Among them, ρ²(b,b^gt) represents the Euclidean distance between the prediction box and the center point of the real box, c represents the diagonal distance which tangential to the rectangular box outside the prediction box and the real box, β is a measure of aspect ratio consistency parameter, v is the trade-off parameter.
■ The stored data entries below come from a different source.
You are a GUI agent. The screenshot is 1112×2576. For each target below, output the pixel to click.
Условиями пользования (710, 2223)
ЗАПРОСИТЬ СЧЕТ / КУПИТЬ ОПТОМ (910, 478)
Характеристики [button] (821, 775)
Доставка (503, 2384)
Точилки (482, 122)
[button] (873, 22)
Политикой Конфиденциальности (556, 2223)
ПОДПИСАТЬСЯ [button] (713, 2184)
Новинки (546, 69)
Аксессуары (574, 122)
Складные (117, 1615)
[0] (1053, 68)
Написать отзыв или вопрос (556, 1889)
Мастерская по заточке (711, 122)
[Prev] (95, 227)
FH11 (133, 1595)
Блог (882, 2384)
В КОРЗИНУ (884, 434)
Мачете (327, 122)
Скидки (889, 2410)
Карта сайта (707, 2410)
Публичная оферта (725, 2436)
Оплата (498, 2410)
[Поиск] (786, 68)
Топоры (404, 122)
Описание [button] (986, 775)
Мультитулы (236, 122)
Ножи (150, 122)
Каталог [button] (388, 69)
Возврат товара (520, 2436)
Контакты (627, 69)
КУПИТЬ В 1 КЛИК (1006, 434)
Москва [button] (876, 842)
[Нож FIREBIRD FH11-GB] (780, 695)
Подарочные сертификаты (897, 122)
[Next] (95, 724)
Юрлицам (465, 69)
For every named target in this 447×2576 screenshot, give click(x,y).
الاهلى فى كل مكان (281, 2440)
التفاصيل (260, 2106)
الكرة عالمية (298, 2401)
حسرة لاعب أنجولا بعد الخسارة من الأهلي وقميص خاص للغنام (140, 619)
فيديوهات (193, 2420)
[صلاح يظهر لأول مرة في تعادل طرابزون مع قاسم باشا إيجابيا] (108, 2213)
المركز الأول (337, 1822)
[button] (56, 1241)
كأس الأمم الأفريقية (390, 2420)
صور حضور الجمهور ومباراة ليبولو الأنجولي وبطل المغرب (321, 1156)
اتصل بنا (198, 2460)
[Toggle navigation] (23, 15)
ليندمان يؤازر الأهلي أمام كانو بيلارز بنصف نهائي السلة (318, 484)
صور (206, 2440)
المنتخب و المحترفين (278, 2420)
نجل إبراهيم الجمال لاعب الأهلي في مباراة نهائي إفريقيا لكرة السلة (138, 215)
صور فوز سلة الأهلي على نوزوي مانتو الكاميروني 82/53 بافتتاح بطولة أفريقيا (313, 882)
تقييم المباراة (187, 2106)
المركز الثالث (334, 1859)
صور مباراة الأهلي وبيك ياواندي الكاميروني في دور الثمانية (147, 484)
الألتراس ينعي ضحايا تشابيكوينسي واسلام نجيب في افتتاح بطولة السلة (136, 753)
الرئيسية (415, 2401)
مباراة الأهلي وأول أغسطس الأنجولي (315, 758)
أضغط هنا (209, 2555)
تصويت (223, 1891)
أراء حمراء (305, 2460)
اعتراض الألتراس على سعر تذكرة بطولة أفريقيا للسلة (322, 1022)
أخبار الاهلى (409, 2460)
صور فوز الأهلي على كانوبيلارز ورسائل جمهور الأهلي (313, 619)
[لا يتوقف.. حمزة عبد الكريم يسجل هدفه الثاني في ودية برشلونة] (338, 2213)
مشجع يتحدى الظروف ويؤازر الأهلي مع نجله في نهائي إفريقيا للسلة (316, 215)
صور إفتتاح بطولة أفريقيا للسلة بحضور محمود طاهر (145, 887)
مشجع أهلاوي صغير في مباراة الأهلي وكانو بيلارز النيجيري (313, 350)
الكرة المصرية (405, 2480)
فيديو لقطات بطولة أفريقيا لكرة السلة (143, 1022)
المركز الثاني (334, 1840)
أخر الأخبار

The YOLOv4 loss function expression is:

\begin{array}{l} \begin{matrix} L (o b j e c t) = λ_{c o o r d} \sum_{i = 0}^{K \times K} \sum_{j = 0}^{M} I_{i j}^{o b j} (2 - w_{i} \times h_{i}) (1 - C I O U) \sum_{i = 0}^{K \times K} \sum_{j = 0}^{M} I_{i j}^{o b j} \\ - \sum_{i = 0}^{K \times K} \sum_{j = 0}^{M} I_{i j}^{o b j} [\hat{C_{i}} \log (C_{i}) + (1 - \hat{C_{i}}) \log (1 - C_{i})] \\ - λ_{n o o b j} \sum_{i = 0}^{K \times K} \sum_{j = 0}^{M} I_{i j}^{n o o b j} [\hat{C_{i}} \log (C_{i}) + (1 - \hat{C_{i}}) \log (1 - C_{i})] \\ - \sum_{i = 0}^{K \times K} \sum_{j = 0}^{M} I_{i j}^{o b j} \sum_{c \in c l a s s e s} [\hat{P_{i}} (c) \log (P_{i} (c)) + (1 - \hat{P_{i}} (c)) \log (1 - P_{i} (c))] \end{matrix} & (2) \end{array}

Among them, λ_coord is the weight coefficient of positive samples, $\sum_{i = 0}^{K \times K} \sum_{j = 0}^{M}$ represents traversing all prediction boxes, $I_{i j}^{o b j}$ and $I_{i j}^{n o o b j}$ represent whether they are positive samples. 1 for positive samples, while 0 for others. w_i is the width of the center point of the prediction box, h_i is the height of the center point of the prediction box, $\hat{C_{i}}$ is the sample value, C_i is the predicted value, λ_boobj is the weight coefficient of negative samples.

3.2 Improved YOLOv4 network model

YOLOv4 uses CSPDarkNet53 backbone network. Although it has a good effect on object feature extraction, its own network parameters are too large, resulting in a slow recognition speed of YOLOv4. In addition, its model calculation is complex and requires a large amount of memory space. Accordingly, a fast, accurate and lightweight recognition model was proposed in this paper. Based on the traditional YOLOv4, GhostNet was used as the backbone network for feature extraction to reduce the computational complexity of the model, generate more feature maps and achieve rapid recognition of targets. To save computing power, learn more features and process more data in a shorter time, an improved combinational convolution module was used to replace the traditional combinational convolution at feature fusion, and the coordinate attention (CA, an attention mechanism that embeds location information into channel attention) was introduced. In order to compress the model, improve computing speed and reduce delay, Ghost Module was referenced in Yolo Head.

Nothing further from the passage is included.